Ok, here's another place. It's so hard to tell if a place is nice when random people's stuff is all over the place. Is this a reasonable kitchen? I do not know. BUT the doorway to the outside was taped across the bottom and super old-looking, making me think: drafty, icky, bad. I have a high tolerance for old and crappy apartments, but... life is short.

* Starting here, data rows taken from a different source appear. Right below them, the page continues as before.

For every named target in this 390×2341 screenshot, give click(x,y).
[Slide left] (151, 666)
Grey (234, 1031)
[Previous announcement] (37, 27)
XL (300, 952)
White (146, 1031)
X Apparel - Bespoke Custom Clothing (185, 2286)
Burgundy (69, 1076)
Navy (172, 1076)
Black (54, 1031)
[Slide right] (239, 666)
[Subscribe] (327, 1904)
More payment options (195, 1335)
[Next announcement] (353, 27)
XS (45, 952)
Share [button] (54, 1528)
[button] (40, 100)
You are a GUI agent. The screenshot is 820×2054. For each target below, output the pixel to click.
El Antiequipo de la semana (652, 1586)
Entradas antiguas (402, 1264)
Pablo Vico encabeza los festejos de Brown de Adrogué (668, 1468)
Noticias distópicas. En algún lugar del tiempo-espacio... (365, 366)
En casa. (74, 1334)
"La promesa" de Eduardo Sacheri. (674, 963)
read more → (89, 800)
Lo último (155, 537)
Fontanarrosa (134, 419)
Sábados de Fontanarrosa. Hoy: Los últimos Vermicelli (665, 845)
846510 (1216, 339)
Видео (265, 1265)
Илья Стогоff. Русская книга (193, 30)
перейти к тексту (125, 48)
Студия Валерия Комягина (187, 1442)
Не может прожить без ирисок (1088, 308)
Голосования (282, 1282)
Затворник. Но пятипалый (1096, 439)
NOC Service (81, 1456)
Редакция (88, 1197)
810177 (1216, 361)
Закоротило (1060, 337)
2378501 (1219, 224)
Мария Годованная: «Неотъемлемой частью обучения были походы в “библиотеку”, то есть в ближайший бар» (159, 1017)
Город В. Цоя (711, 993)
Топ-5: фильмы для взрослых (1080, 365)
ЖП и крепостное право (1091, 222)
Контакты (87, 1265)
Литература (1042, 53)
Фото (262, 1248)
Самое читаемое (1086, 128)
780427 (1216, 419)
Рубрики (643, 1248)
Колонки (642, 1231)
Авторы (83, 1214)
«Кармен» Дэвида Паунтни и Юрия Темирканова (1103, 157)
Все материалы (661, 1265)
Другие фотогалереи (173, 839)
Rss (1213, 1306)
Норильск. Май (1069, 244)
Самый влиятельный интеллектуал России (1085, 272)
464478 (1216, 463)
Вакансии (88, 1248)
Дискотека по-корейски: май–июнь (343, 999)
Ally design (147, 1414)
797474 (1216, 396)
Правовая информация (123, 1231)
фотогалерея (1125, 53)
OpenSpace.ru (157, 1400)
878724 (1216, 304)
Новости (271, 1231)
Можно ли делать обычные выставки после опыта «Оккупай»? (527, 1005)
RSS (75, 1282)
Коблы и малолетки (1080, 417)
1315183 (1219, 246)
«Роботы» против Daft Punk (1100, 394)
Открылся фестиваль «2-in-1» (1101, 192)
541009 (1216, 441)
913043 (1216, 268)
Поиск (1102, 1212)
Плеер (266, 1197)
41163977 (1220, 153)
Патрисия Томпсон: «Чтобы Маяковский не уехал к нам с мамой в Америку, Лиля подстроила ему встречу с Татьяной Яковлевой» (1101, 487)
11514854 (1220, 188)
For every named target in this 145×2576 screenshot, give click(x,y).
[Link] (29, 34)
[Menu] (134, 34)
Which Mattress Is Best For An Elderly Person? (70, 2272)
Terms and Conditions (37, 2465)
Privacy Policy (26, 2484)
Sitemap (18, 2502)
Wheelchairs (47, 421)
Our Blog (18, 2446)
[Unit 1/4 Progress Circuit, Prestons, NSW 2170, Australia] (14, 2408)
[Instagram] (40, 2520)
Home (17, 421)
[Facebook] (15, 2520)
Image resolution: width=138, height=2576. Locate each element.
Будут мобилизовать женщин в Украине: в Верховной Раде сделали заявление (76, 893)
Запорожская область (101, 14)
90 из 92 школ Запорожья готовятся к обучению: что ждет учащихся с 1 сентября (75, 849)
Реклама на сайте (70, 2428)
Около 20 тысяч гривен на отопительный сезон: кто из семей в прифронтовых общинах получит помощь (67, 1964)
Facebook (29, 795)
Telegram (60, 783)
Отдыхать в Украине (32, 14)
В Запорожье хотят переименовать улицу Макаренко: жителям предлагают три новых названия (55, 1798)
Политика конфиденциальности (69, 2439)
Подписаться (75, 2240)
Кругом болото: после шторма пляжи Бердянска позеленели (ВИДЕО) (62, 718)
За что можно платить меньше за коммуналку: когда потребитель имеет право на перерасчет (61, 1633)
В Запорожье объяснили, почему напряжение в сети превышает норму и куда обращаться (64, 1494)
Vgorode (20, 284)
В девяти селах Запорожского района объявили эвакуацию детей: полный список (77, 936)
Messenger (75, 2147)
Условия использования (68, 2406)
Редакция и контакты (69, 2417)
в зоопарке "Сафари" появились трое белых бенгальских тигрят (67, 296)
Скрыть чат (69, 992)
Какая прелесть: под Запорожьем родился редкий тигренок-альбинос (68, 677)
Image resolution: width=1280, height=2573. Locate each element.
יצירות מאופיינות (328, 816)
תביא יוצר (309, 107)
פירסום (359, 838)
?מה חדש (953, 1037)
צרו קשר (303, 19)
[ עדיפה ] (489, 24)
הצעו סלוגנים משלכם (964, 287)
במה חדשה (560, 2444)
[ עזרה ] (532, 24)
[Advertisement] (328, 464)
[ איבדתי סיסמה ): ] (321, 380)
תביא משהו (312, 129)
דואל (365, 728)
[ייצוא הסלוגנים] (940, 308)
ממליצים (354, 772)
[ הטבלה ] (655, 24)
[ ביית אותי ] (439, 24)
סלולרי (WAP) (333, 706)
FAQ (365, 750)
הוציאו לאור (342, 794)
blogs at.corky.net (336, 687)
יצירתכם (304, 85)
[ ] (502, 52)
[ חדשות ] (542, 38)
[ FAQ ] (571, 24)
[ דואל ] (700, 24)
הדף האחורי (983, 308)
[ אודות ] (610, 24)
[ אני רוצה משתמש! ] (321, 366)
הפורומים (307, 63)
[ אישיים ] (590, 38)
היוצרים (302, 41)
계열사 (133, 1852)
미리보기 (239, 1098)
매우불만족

What's hilarious to me is that this was obviously a Muslim family, but what tipped me off wasn't the Arabic wall-hangings but the sectional sofas. What is it about putting seating all around every wall? The one time I went to an actual Egyptian's apartment, they had this going on too, and it worked because they had like 20 relatives over chilling out in the room. Behind the somewhat excessive seating, you may be able to see from my crappy pictures that there is a lot of windows going on here-- on THREE sides of the room. Awesome. I would lose the curtains.






Again, cute building. Also, it was on like the only hill in the city, which was kinda cool.

Sunday, June 5, 2011

Happiness

I'm not sure if this video upload will work. I like the flash of green light, though. I took this on a loooong bike ride back from work one windy day, earlier this spring. It was just so beautiful out, and one of those days you feel so full of life you can barely contain it.